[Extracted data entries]
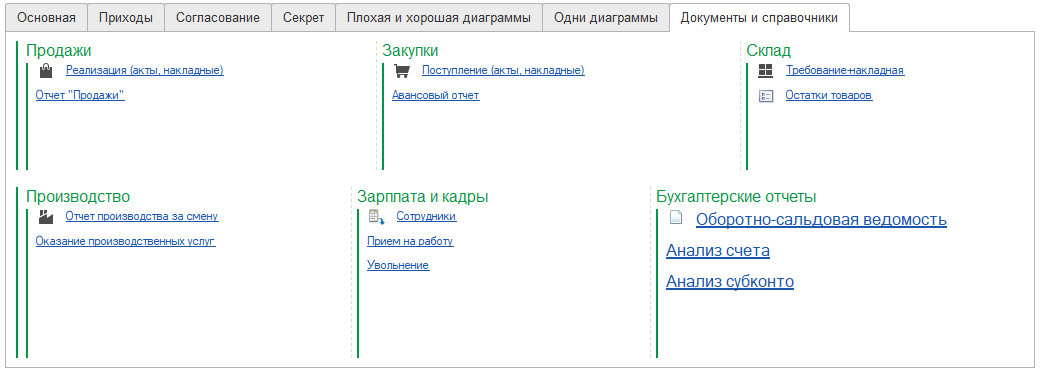Open the Авансовый отчет link
1042x372 pixels.
(x=435, y=96)
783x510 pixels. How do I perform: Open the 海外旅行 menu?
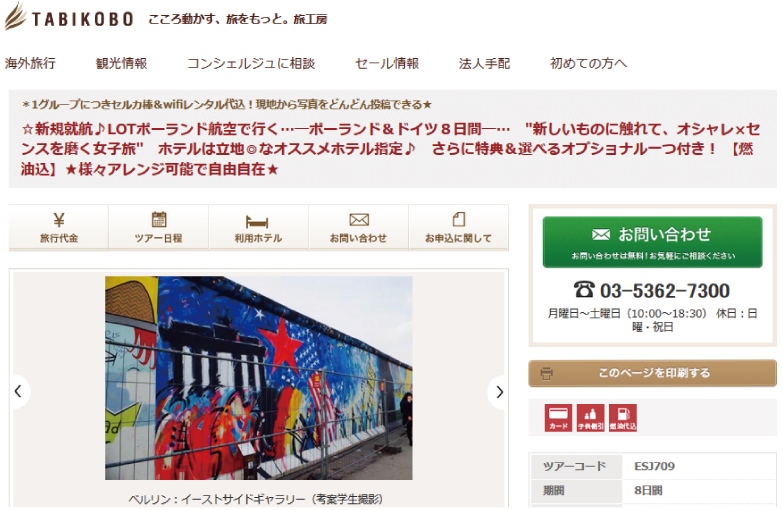pyautogui.click(x=30, y=63)
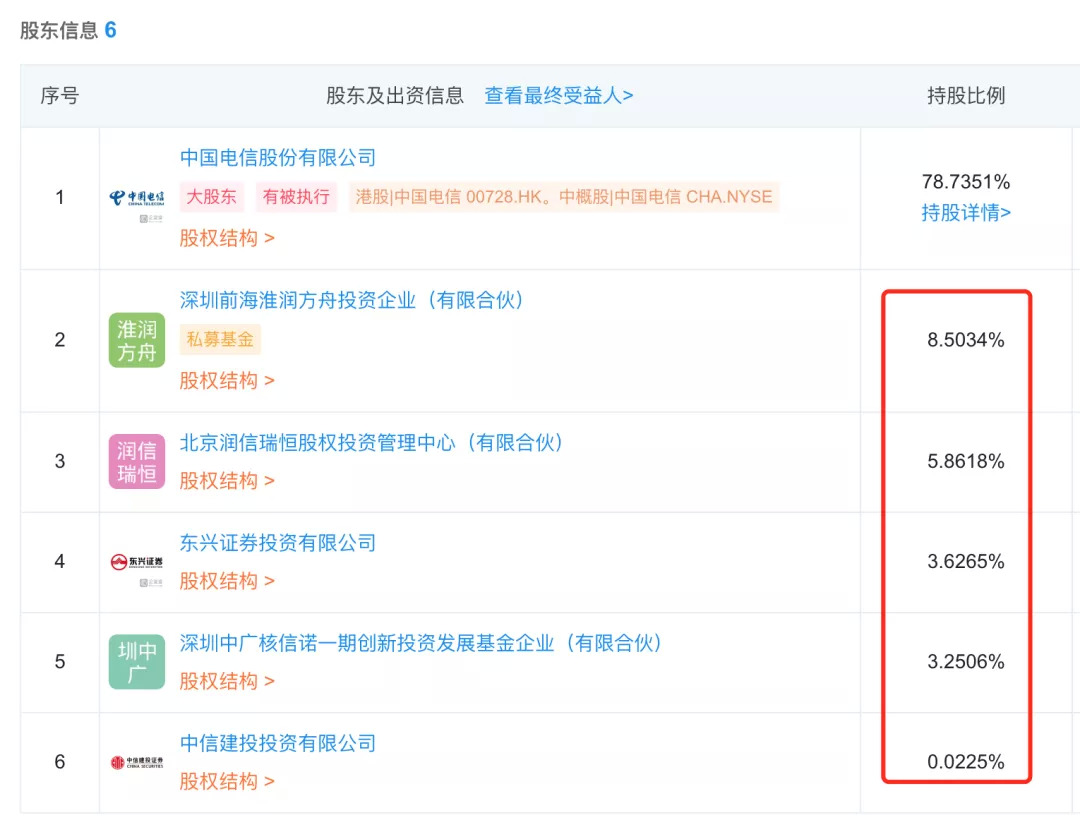
Task: Click the 大股东 tag
Action: [213, 197]
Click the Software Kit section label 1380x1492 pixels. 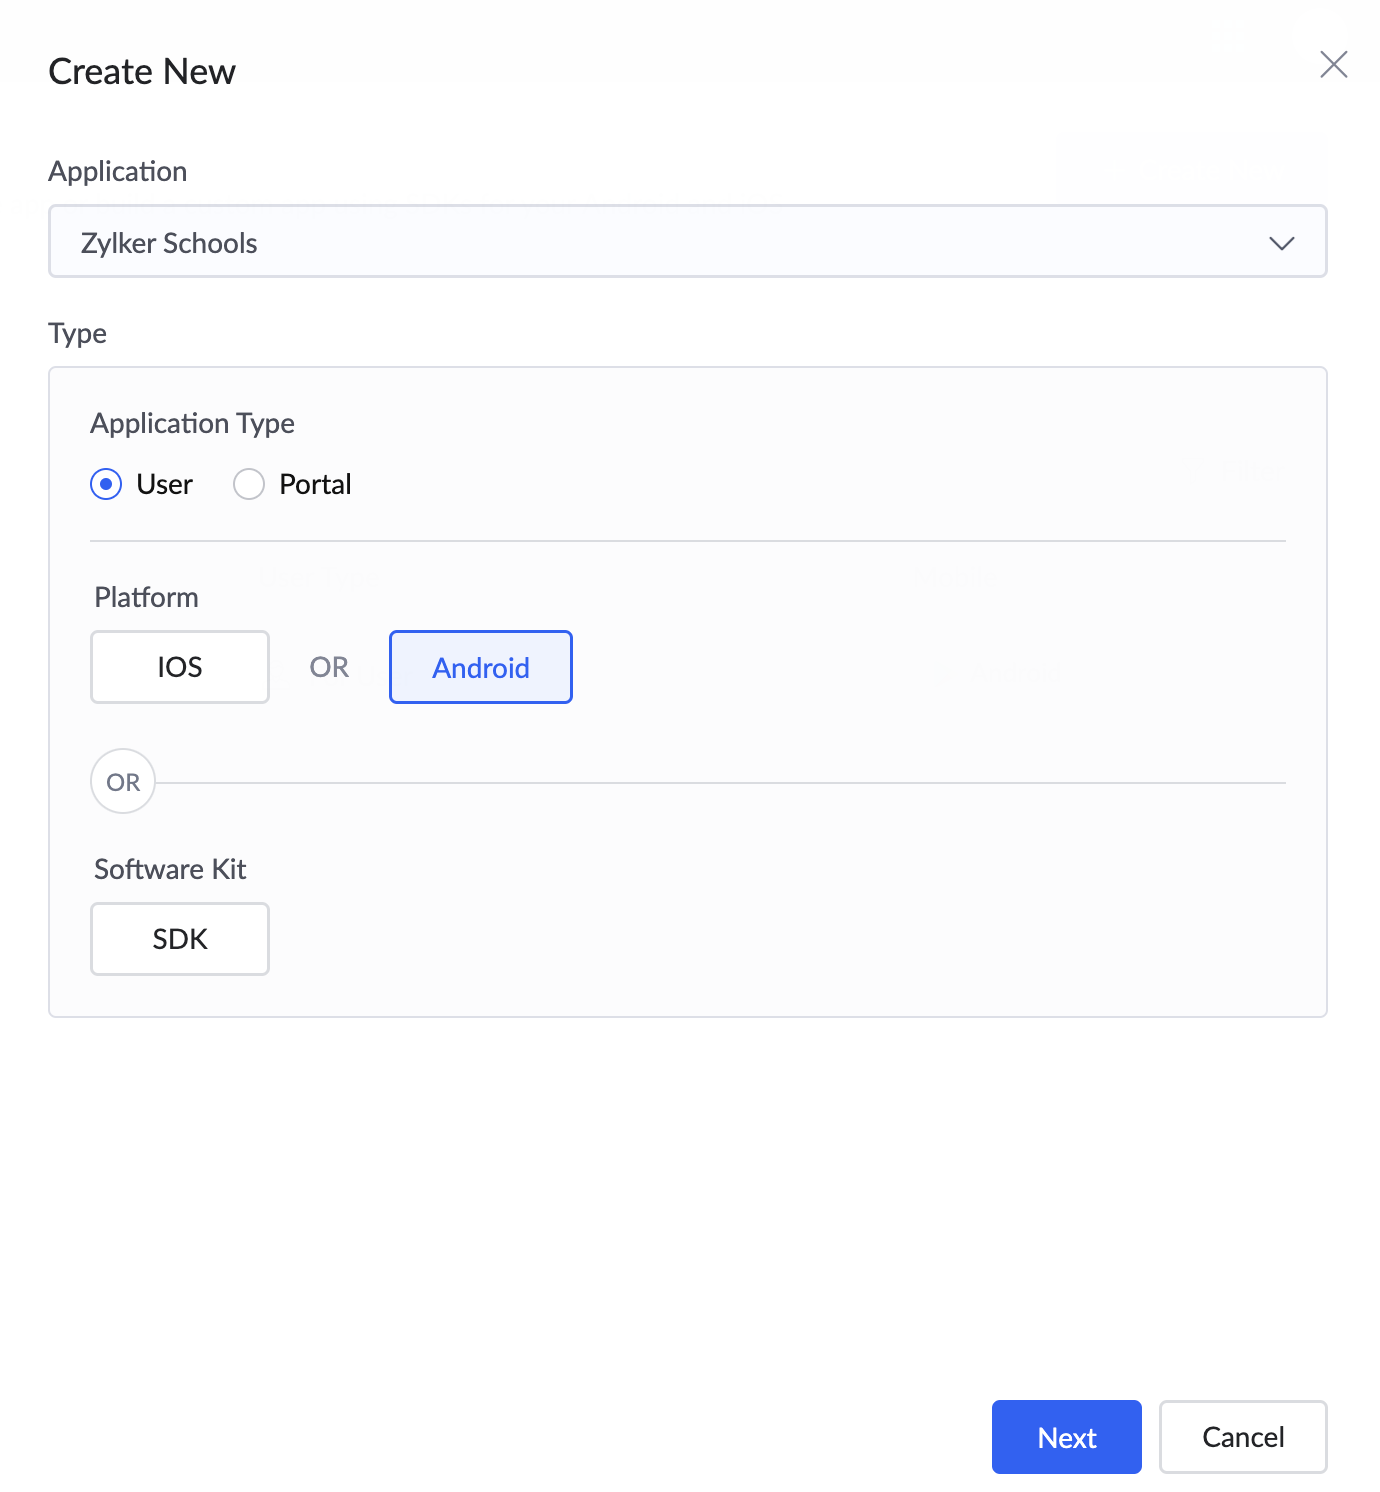tap(170, 870)
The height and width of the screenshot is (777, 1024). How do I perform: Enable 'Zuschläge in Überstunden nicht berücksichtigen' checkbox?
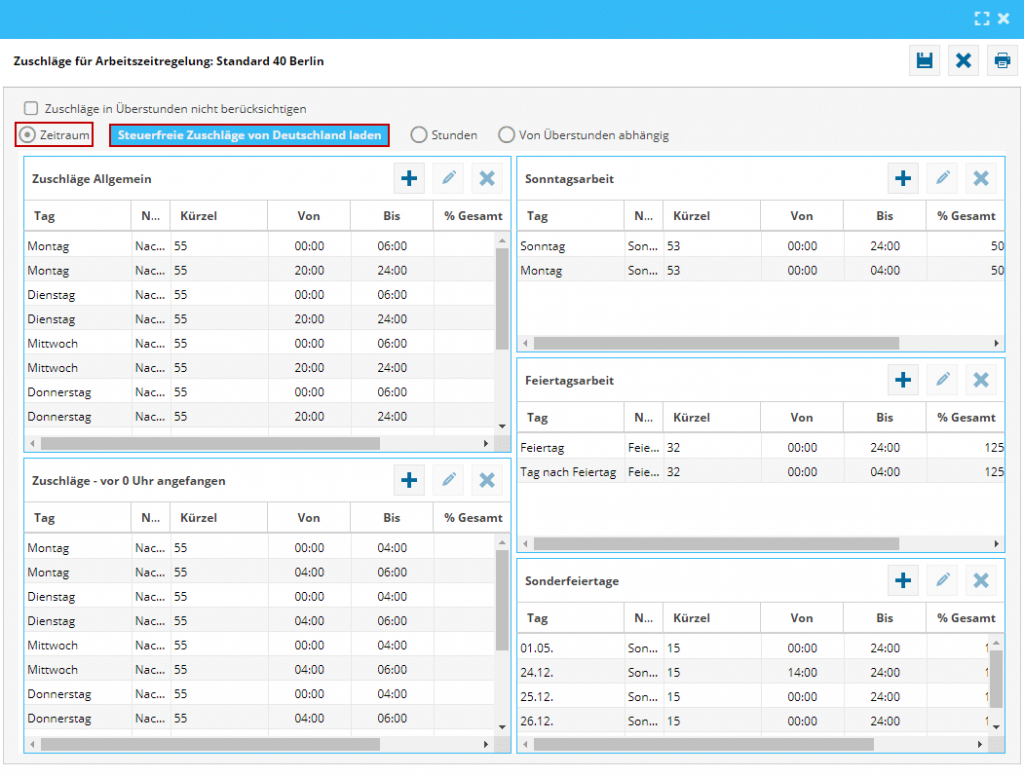click(32, 109)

-- Work instructions --
Copy exactly the lines that run from the one containing "The height and" to the last line of the records, both included, and leave out every picture.

-- Solution to the exercise --
The height and width of the screenshot is (777, 1024). How do I perform: Enable 'Zuschläge in Überstunden nicht berücksichtigen' checkbox?
click(32, 109)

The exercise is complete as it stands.